A production project which Falk did have qualms about was the first 4-door Porsche, the 989. “It was a very good car. We did much of the proving with the engine, gearbox and chassis installed in a Mercedes saloon, and the development went well, but it just kept getting more expensive.” How did he react to the final version that was built, “The Panamera is a fine car, but it isn’t a Porsche in the same way that a 911 is. Of course, the image of the 911 is not as strong now because Porsche makes a wider range of models. For me the Panamera is too much of a departure from this tradition. Panamera owners are not part of the Porsche tradition.”

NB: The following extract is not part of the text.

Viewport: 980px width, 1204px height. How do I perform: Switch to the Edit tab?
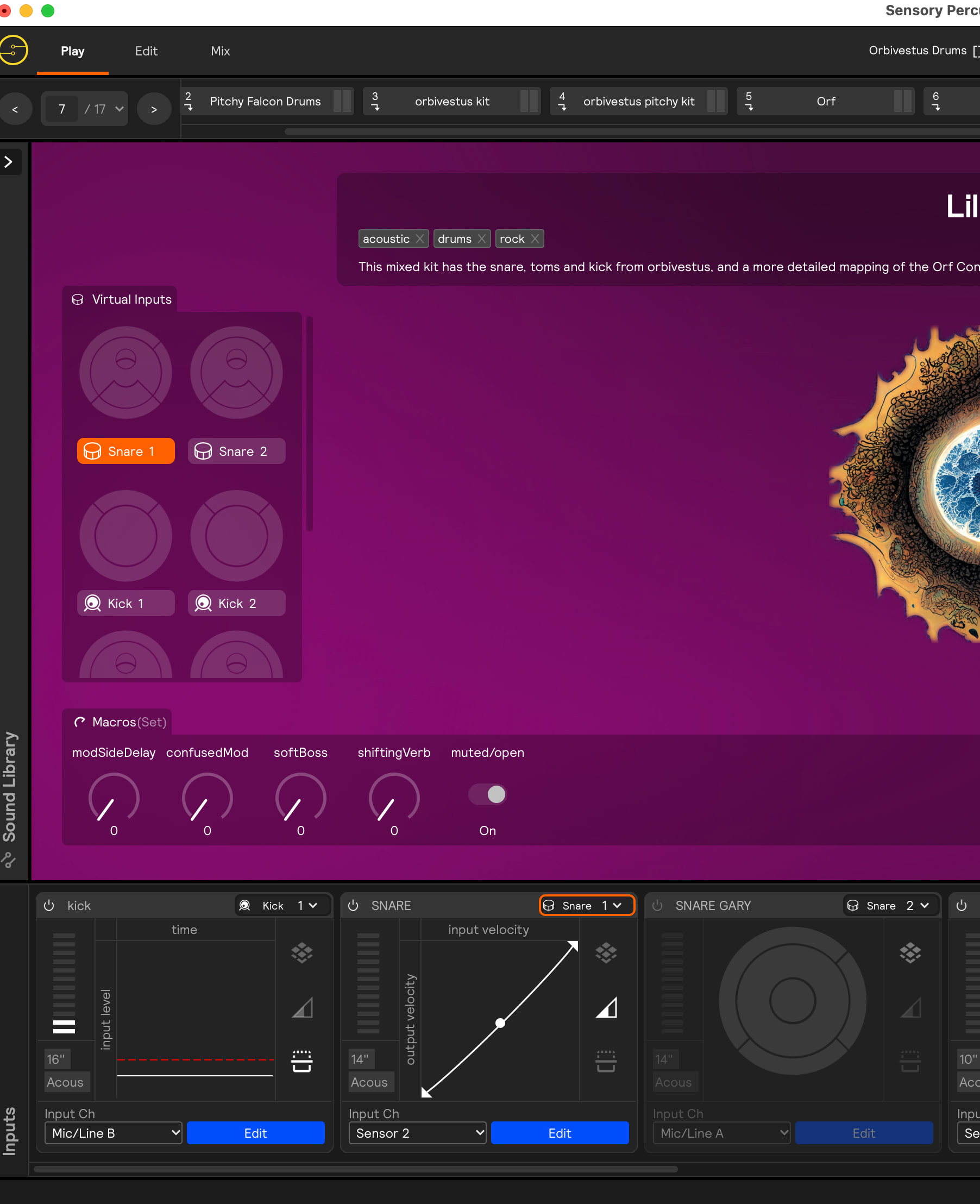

Peter Falk went to Le Mans on Porsche’s behalf thirty times: “My last visit was in 1994 as a guest. To be honest, I was bored because for the first time ever, I wasn’t responsible for anything: I didn’t have anything to do.”
He is sanguine about today’s Le Mans operation: “Of course I want Porsche to win, but it’s not the same now, things were different then.” One senses the Porsche traditionalist coming to the fore in Peter Falk’s normally gentle and considered demeanour. “There is no criticism on the technical side, they’ve had 300 people working full time on this project. I just don’t have a good feeling about the way Porsche goes about it now and I know most of my retired colleagues think this way too. Heute gibt es keine Bescheidenheit mehr [today there is no longer the modesty there once was].” On one level, Falk is referring to the fact that once upon a time Porsche’s entire Le Mans winning effort comprised a mere 20 engineers and mechanics, yet they managed to win consistently. Today’s resources seem unlimited by comparison.
One of his final duties at Porsche was to prepare the seminal brief for the 993 after the relative disappointment of the 964. He wrote that the new 911 should be light, tactile and agile: essentially his paper sought to restore the purity of the relationship between driver and machine, the difference between a Porsche and other cars and which he evidently felt was in danger of being lost. If today’s Porsche operation lacks ‘modesty’ for him, this is understandable: Porsche was a small company which punched far above its weight, thanks to the absolute integrity of its engineering.
He was a man of his time and if the social, legislative and commercial imperatives of the twenty-first century dictate that ‘Excellence’ has had to be redefined, that diminishes nothing of the fine achievements of Peter Falk.